This historic ruling on June 26, 2013, restores the freedom to marry to same-sex couples in California. Because of the demise of Section 3 of the Defense of Marriage Act, that defined marriage as only between a man and a woman, Californians once married can now receive federal benefits equal to those of heterosexual couples.
Time-Line for Same-Sex California Marriages
On June 28, 2013, the Ninth Circuit lifted the stay preventing California from marrying same-sex couples.
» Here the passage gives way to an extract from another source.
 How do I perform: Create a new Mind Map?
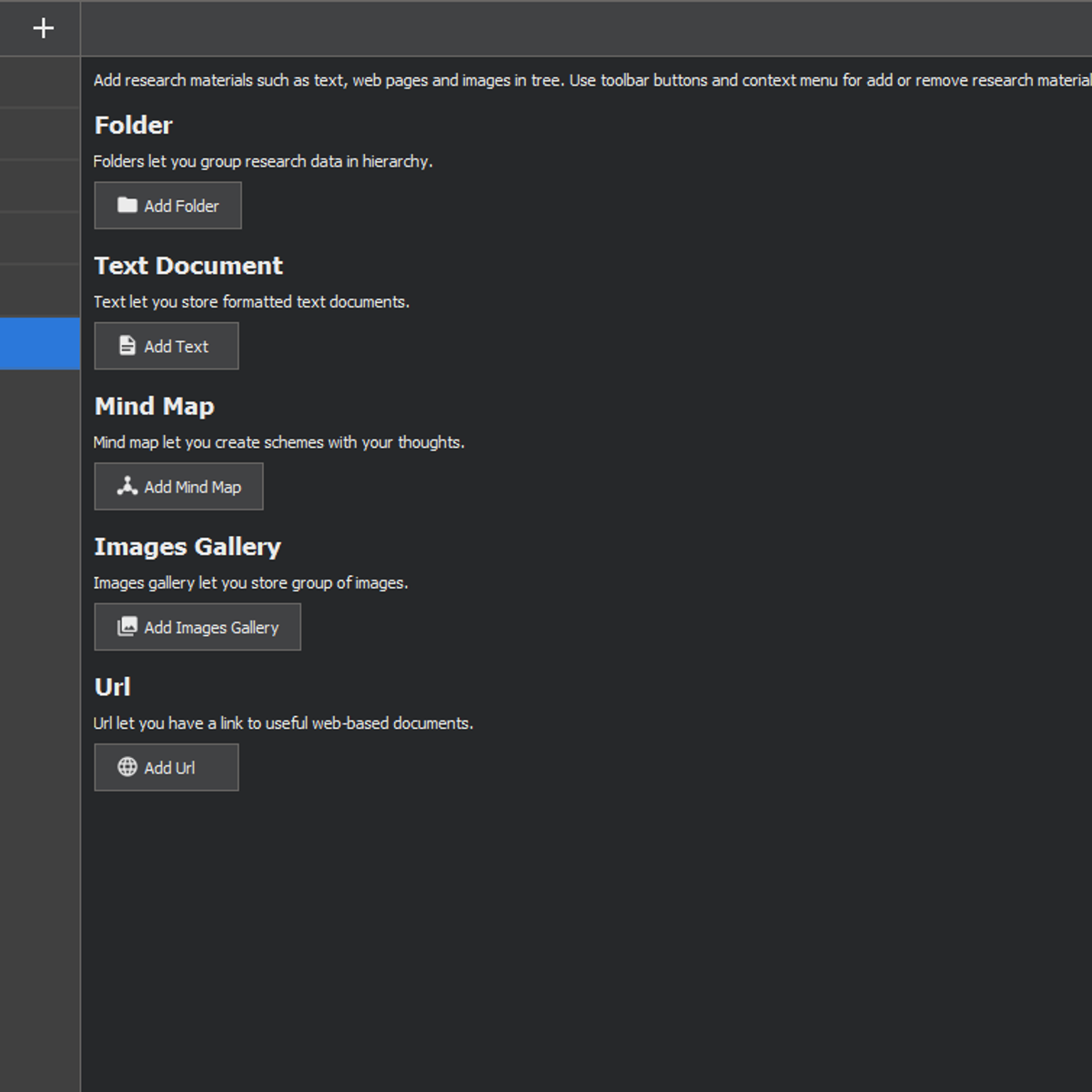(178, 487)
California Governor Edmund G. Brown, Jr. issued a statement saying “I have directed the California Department of Public Health to advise the state’s fifty-eight counties that they must begin issuing marriage licenses to same-sex couples in California as soon as the Ninth Circuit confirms the stay is lifted.”
Attorney General Kamala Harris, rushed to San Francisco City Hall within minutes of the meeting to marry two of the plantiffs Kris Perry and Sandy Stier. Mayor Antonio R. Villaraigosa of Los Angeles married the other two plantiffs in the case Paul Katami and Jeffrey Zarrillo.
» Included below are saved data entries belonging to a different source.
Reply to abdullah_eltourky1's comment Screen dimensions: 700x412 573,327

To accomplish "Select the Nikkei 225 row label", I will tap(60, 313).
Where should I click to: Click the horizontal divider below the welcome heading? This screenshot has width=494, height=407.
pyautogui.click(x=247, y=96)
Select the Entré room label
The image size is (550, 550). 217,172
Many legal experts and advocates had expected the court to wait for an official decision from the Supreme Court –this is normally the procedure. But Attorney General Harris urged the Circuit Court to act immediately.
Under Supreme Court rules, the losing side in a legal dispute has twenty-five days to ask the high court to rehear the case. The court said that it would not finalize its ruling in the Proposition 8 dispute until after that time had elapsed.
Justice Anthony Kennedy denied the emergency petition from an anti-gay marriage group to halt same-sex weddings in California immediately. The Ninth Circuit’s June 28, 2013 Order purporting to dissolve the stay allowed weddings to resume two days after the Supreme Court declined to rule on Proposition 8’s constitutionality.
Chief Justice John Roberts wrote in the Supreme Court’s majority opinion: “we have never before upheld the standing of a private party to defend the constitutionality of a state statue when state officials have chosen not to. We decline to do so for the first time here.”
“I think I can, I think I can” must have been Windsor’s motto as she led an uphill battle that lasted five years, and culminated in a U.S. Supreme Court decision that struck down the federal law DOMA (Defense of Marriage Act) that regarded marriage as a union only between a man and a woman. But in terms of her strength, Edie Windsor’s impact on gay rights in the U.S. was (like Superman) “as strong as a locomotive.”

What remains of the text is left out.